_Work instructions_
Drop every picture and give the entries back exactly.

_Record extracts_
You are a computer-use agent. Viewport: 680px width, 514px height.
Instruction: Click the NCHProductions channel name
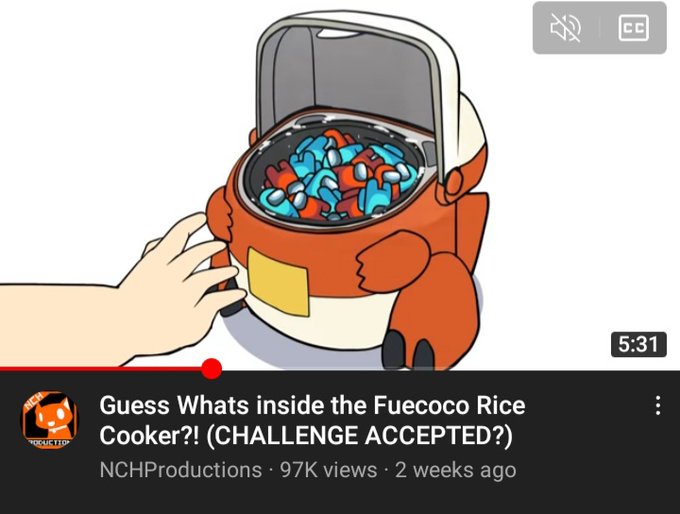pyautogui.click(x=180, y=470)
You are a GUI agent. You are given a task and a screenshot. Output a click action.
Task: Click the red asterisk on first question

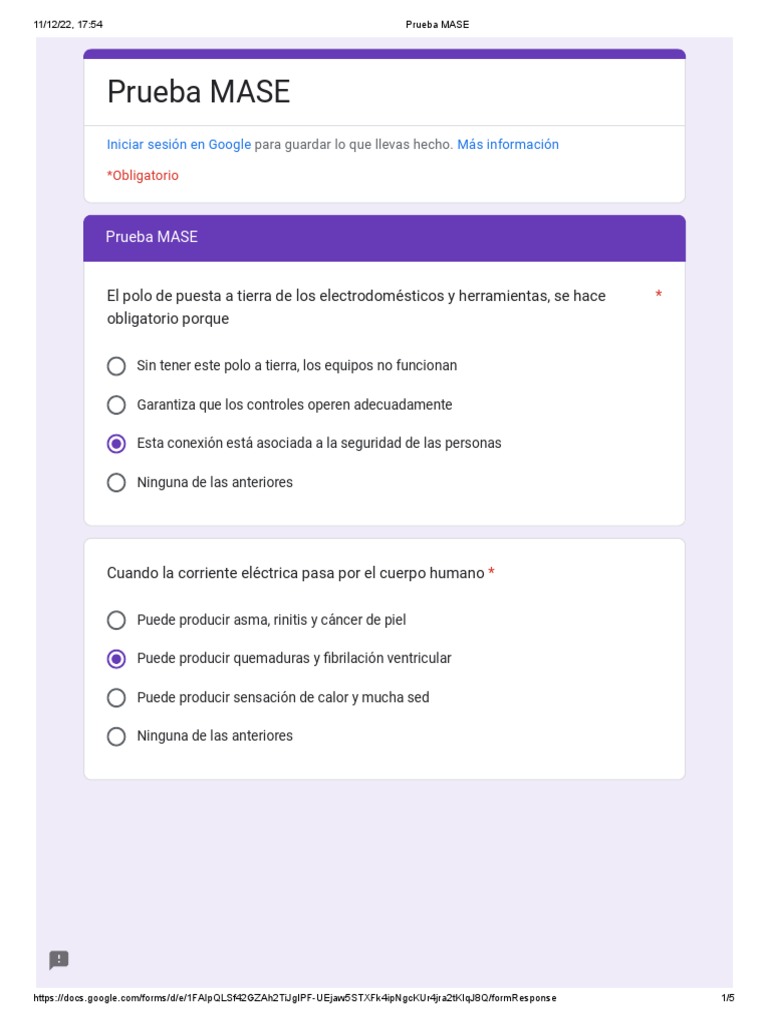pyautogui.click(x=658, y=295)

_Problem solution_
You are a computer-use agent. Viewport: 680px width, 514px height.
Instruction: Click the NCHProductions channel name
pyautogui.click(x=180, y=470)
You are a GUI agent. You are given a task and a screenshot. Output a click action.
Task: Click the red asterisk on first question

pyautogui.click(x=658, y=295)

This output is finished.